筑波大学大学院で学んだあと、2012年より静岡県の常葉大学で教員に。専門は教育社会学。聴覚障害のある子どもたちの支援をしながら、教室で起きていることを観察したり、子どもたちや支援員、保護者の方々、先生たちにインタビューをしたりしてきました。

 

■プロジェクトへの思い

今回、調査の一環として、聴覚障害のある教員の集まりに参加したのですが、その場でとっても嬉しい再会がありました。小学生のころから支援をしてきた子が、教員を目指す大学生としてその場に参加していたんです。彼女のような、これから教員を目指す学生たちにも読んでもらえる本にしたいと思っています。

 

松波めぐみ

 

松波写真

 

■PROFILE

人権教育と「障害」、複合差別等が主な関心事。

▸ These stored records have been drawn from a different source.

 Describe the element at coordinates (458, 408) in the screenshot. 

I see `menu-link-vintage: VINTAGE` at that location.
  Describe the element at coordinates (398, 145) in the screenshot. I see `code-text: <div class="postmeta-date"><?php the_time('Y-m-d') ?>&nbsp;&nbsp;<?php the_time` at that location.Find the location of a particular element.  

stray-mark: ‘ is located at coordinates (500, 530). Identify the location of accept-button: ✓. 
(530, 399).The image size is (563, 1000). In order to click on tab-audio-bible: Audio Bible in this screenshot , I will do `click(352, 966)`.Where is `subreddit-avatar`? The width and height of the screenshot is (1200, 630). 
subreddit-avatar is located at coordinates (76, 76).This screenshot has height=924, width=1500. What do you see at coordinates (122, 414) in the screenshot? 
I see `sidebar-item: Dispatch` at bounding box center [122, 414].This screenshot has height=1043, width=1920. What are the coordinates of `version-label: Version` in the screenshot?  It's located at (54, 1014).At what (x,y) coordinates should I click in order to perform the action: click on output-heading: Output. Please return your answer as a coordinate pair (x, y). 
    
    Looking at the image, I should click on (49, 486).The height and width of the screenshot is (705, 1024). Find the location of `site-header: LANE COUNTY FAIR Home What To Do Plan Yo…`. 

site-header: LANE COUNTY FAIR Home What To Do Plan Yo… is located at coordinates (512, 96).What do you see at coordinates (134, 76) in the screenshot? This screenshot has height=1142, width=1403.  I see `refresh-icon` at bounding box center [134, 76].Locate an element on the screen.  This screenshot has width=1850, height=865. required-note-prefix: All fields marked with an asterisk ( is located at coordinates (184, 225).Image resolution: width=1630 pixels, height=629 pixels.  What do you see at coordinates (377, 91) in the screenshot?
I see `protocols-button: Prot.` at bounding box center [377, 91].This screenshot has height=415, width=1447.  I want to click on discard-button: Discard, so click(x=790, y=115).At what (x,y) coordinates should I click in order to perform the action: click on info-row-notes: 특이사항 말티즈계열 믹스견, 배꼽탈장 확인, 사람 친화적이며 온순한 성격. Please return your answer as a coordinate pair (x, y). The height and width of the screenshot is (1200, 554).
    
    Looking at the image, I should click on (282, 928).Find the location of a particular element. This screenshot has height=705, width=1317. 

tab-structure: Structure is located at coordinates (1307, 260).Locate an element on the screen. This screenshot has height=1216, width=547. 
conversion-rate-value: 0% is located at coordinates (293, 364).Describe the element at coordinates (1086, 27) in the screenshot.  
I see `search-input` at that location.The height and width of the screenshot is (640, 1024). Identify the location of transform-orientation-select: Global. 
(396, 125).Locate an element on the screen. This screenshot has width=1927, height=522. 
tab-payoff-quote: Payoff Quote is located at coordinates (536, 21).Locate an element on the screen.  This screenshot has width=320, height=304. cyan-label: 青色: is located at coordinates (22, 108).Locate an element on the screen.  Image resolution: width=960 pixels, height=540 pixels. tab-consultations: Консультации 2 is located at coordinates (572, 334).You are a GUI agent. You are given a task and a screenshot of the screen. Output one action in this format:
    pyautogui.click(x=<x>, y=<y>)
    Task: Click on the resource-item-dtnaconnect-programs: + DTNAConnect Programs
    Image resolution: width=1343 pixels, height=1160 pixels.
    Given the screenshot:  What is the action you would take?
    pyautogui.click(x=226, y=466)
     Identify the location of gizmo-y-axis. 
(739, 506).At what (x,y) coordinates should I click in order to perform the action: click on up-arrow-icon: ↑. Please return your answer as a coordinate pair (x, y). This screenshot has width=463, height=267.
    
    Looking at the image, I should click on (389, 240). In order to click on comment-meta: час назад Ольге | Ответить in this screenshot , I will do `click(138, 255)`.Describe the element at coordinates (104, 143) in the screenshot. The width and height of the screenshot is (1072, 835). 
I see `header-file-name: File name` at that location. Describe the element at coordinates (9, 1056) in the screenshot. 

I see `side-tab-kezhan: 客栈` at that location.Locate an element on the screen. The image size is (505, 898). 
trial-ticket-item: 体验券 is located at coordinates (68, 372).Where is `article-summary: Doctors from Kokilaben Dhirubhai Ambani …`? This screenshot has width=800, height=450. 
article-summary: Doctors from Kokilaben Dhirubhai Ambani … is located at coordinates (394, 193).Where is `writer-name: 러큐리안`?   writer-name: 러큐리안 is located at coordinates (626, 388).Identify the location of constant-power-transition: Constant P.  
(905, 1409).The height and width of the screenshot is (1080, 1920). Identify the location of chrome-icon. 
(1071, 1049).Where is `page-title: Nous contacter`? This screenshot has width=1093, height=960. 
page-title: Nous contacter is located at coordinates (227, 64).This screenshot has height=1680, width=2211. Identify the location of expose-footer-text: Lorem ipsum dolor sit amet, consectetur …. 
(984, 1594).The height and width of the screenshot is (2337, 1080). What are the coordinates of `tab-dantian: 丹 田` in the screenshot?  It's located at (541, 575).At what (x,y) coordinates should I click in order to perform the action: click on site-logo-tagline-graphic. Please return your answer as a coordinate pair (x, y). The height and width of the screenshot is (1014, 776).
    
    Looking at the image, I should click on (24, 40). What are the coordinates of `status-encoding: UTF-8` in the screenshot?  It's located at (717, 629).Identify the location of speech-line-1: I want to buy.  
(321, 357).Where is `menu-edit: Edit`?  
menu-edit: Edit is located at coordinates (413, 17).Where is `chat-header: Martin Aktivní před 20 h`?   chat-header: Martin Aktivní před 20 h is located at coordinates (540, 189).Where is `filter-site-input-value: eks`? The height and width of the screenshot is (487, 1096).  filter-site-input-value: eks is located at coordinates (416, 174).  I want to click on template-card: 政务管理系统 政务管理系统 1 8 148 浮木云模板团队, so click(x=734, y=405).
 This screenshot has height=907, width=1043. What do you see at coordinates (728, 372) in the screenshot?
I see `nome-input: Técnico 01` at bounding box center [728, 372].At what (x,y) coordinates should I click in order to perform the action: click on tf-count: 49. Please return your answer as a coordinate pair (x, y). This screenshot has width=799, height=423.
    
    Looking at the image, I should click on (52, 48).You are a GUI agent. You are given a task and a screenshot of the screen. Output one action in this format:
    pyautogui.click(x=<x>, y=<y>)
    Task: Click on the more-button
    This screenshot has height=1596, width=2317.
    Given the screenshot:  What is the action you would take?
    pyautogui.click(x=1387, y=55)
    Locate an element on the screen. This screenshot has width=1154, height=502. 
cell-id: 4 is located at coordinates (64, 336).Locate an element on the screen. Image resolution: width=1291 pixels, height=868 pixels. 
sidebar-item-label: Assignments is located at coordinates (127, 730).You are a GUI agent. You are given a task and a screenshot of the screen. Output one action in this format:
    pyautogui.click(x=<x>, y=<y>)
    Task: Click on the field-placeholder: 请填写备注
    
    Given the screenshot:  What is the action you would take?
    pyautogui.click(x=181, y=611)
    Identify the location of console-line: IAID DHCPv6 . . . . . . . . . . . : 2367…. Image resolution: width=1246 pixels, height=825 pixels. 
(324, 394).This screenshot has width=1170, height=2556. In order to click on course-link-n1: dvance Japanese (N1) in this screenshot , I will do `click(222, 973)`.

きっかけは、大阪大学大学院在学中に自立生活運動などにルーツがある「障害学」なる学問を知ったこと。2008年より、京都で障害者差別解消の条例をつくる運動に飛び込み、今に至ります。現在は研究員、非常勤講師のほか、旅人のようにあちこちで研修講師をしています。

 

■プロジェクトへの思い

さまざまな先生から話を伺いましたが、中には、「障害のある先生」など想定外だった時代から、ただただ「こんな先生になりたい、よりよく子どもと関わりたい」といった思いで働いてきた先駆者もおられます。そのお陰で少しずつ学校の風景が変わり、法律や制度もできてきたのだと感じます。「人が歩いたところに道はできる」。そんな先生たちの存在を伝えられたら……。

 

照山絢子

 

照山写真

 

■PROFILE

アメリカのミシガン大学で文化人類学の博士号を取得し、2014年より筑波大学図書館情報メディア系助教。日本における発達障害の文化人類学的研究をおこなってきました。近年はより広く「マイノリティと対話」ということをテーマに研究を進めています。

 

■プロジェクトへの思い

学校現場における発達障害を考えるときに、「先生」が当事者、という視点がなかなか出てこないことにもどかしさを感じていました。それが本プロジェクト参加のきっかけです。また、「チーム」での調査は今回が初めてだったのですが、バックグランドが少しずつ異なる3人の連携の中で多くの驚きと発見があり、涙あり笑いありのコラボレーションとなりました。この経験については本の中でも書く予定です。